__Fragmento facilitado__.
* * * * * * * * *

Mirta Fernández dos Santos


U. N. E. D.



El adjetivo gótico hace referencia a un estilo de literatura popular que floreció en Inglaterra en el ocaso del siglo XVIII. Este movimiento surgió como reacción estética al pensamiento dominante de la Ilustración, que defendía que la Humanidad solo podía alcanzar la felicidad mediante el uso de la razón y el dominio de la pasión. Si bien el pensamiento imperante de la época se cimentaba en las ideas de orden y sobriedad, muy pronto la afición por el exceso gótico captó el interés de los intelectuales británicos.

El auge de la narrativa gótica se produjo entre el año 1764, con la publicación de la novela El Castillo de Otranto: una historia gótica, de Horace Walpole, y 1820, año en el que vio la luz la obra Melmoth, el errabundo, de Charles Robert Maturin.

La novela, género por antonomasia del estilo gótico literario, cuenta con unos precursores de excepción: los poetas de la denominada «escuela del cementerio» (Graveyard School), quienes asumieron un espíritu contestatario y expresaron su disconformidad con la razón, el orden y la sobriedad preconizadas por la Ilustración vertiendo en el papel una «mórbida efusión de oscuros versos» (Solaz, 2003: 2).

Muy pronto también las escritoras decimonónicas empezaron a cultivar el estilo gótico, «no solo porque deseaban satisfacer una fascinación sentimental hacia la muerte y la decadencia, sino también porque el gótico ofrecía una vía de dramatización de los peligros de la condición de la mujer en un mundo de hombres» (Solaz, 2003: 5).

La iconografía gótica, superada a partir de la segunda mitad del siglo XIX por el positivismo, nos resulta, sin embargo, todavía muy familiar gracias al cine de terror que ha actualizado antiguas imágenes de locura, muerte y decadencia.

* * * * * * * * *

__Actividades__.
[A] Copia del fragmento sobre la literatura gótica el tramo que va desde "El auge de la" hasta "(Solaz, 2003: 2).".
[B] Pasa a una lista breve el párrafo del fragmento sobre la literatura gótica que empieza con «El adjetivo gótico hace referencia», sin perder sus datos principales.
Los registros no hacen falta para nada de esto.

* * * * * * * * *

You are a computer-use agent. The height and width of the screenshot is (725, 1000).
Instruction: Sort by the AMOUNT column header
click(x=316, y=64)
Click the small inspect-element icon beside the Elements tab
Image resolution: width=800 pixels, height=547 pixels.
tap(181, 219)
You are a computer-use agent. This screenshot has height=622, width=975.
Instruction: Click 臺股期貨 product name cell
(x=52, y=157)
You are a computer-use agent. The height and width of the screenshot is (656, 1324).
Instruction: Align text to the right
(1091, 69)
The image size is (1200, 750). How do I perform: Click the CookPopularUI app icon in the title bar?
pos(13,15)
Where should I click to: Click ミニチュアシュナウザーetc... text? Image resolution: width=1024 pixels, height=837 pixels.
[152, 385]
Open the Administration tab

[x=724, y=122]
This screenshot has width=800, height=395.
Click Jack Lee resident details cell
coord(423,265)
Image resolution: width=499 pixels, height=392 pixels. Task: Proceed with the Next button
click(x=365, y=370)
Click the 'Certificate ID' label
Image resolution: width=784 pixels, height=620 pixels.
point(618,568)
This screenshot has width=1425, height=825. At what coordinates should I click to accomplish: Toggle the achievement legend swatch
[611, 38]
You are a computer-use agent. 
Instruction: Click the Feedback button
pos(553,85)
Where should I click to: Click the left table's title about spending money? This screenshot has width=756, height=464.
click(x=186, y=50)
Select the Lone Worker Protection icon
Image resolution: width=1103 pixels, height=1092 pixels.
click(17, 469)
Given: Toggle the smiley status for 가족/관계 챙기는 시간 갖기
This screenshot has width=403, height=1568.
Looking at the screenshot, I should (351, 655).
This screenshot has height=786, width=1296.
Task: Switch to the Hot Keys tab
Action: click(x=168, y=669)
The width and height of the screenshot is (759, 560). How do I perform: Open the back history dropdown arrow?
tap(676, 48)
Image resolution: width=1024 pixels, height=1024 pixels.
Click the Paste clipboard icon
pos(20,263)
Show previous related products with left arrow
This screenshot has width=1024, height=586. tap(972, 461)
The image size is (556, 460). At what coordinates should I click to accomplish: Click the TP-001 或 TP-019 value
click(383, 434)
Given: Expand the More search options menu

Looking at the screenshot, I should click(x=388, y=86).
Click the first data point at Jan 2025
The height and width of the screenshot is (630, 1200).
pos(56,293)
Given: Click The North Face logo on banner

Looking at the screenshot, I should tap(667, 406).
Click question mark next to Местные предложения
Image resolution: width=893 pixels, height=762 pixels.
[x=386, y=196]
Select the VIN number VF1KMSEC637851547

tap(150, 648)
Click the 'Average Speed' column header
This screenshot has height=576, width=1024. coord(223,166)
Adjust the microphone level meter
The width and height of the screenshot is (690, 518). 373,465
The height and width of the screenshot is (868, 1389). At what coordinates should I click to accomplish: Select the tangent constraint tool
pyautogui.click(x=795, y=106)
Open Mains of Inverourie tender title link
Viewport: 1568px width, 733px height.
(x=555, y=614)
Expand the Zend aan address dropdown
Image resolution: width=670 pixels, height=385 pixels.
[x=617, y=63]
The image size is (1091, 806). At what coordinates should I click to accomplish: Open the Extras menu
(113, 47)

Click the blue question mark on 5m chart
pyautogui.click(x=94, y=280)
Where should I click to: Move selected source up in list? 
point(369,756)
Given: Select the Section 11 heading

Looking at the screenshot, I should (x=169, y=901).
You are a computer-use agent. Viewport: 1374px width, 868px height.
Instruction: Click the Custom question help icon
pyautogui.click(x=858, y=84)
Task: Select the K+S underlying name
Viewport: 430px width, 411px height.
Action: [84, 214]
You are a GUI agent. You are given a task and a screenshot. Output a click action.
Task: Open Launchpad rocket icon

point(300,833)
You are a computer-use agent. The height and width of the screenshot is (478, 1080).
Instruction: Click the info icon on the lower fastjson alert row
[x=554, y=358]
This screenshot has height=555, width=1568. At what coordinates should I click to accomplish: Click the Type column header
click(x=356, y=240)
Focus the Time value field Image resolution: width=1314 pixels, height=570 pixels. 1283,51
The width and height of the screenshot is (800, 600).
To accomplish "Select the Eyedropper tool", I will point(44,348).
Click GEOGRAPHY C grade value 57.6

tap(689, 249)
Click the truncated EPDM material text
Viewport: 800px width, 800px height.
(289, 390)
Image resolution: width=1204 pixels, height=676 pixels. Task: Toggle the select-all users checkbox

* * * * * * * * *

__Soluciones__.
[A]
El auge de la narrativa gótica se produjo entre el año 1764, con la publicación de la novela El Castillo de Otranto: una historia gótica, de Horace Walpole, y 1820, año en el que vio la luz la obra Melmoth, el errabundo, de Charles Robert Maturin.

La novela, género por antonomasia del estilo gótico literario, cuenta con unos precursores de excepción: los poetas de la denominada «escuela del cementerio» (Graveyard School), quienes asumieron un espíritu contestatario y expresaron su disconformidad con la razón, el orden y la sobriedad preconizadas por la Ilustración vertiendo en el papel una «mórbida efusión de oscuros versos» (Solaz, 2003: 2).

[B]
- «Gótico» designa un estilo de literatura popular que floreció en Inglaterra a finales del siglo XVIII.
- Nació como reacción estética a la Ilustración, que sostenía que la Humanidad solo podía ser feliz usando la razón y dominando la pasión.
- Aunque la época se basaba en el orden y la sobriedad, el gusto por el exceso gótico pronto atrajo a los intelectuales británicos.